The union representing West Coast dockworkers and their employers on Monday reached a tentative agreement on a key component of the stalled labor talks that threaten to cripple cargo movement at the ports of Los Angeles and Long Beach.

The Pacific Maritime Association, which represents employers at 29 ports, and the International Longshore and Warehouse Union, which represents 20,000 dockworkers, have agreed on the issue of repairing and maintaining the trailers that are vital to moving cargo containers in and out of Los Angeles, Long Beach and other West Coast ports.

A spokesman for the PMA confirmed the tentative agreement Monday. “The hope is that talks will now progress more quickly and that a coast-wide contract can be reached,” said PMA spokesman Steve Getzug.

Getzug declined to comment further on the issue surrounding the trailers, also called chassis.

An ILWU spokesman declined to comment, only to say that talks are underway now and continuing this week.

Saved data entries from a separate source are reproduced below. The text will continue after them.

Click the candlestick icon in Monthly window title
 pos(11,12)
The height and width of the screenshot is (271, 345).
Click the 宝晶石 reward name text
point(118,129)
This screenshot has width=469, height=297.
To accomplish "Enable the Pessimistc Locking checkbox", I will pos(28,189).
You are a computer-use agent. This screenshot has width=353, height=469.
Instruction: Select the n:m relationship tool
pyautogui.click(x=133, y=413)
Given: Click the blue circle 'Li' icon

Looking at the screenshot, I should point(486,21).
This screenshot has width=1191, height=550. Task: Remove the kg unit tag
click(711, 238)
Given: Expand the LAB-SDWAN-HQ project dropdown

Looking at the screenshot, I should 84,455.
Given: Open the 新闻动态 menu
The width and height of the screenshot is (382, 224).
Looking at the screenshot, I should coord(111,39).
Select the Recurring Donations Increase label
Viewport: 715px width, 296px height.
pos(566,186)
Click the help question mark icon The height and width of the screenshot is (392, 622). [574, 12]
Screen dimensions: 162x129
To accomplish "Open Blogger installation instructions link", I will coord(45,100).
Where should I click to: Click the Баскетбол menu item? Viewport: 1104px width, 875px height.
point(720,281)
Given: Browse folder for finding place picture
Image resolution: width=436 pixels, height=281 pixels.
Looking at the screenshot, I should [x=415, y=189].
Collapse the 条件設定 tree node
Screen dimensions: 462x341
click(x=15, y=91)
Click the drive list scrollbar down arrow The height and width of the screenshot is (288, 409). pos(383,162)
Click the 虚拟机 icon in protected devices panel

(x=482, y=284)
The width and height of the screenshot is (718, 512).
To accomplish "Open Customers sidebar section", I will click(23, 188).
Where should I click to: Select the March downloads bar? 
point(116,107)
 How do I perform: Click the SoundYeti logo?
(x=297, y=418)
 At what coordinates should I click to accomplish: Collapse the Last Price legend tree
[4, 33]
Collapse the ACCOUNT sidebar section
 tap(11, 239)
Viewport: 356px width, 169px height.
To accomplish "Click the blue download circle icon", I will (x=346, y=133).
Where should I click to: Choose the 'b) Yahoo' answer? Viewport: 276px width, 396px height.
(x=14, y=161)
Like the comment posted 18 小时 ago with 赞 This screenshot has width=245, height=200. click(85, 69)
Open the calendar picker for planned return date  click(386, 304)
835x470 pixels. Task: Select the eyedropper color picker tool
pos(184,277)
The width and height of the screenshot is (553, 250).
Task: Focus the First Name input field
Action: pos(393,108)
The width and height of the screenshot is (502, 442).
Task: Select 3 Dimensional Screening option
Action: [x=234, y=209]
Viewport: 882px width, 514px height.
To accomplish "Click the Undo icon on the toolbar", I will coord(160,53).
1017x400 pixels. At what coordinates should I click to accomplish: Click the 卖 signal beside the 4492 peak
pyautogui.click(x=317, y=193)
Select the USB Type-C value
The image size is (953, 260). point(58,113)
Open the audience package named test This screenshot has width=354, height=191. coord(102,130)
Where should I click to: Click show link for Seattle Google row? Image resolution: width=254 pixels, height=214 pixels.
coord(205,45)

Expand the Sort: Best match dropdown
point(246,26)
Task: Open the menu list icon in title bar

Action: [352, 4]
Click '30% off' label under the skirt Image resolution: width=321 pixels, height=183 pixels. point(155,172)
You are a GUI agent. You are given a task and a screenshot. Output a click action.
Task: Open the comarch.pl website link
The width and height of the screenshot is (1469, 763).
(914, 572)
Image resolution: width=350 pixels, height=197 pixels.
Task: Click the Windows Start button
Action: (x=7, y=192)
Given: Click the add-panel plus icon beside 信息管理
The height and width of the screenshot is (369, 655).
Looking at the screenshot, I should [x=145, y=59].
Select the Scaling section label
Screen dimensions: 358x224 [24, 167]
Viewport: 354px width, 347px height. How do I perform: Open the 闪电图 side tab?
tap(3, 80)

This tentative agreement, a sticking point in negotiations, could be a sign that both sides may reach a resolution to contract talks that have lasted for eight months. The last contract, which spanned six years, ended in July.

Although both sides last summer came to an agreement on health benefits, talks have intensified in the past several months, with both sides accusing each other of causing slowdowns at the ports.

The PMA blamed the union for not dispatching enough skilled crane operators to move containers out of terminal yards, forcing employers to make the business decision of suspending ship unloading shifts at night in favor of clearing the yards.

Getzug echoed that sentiment Monday.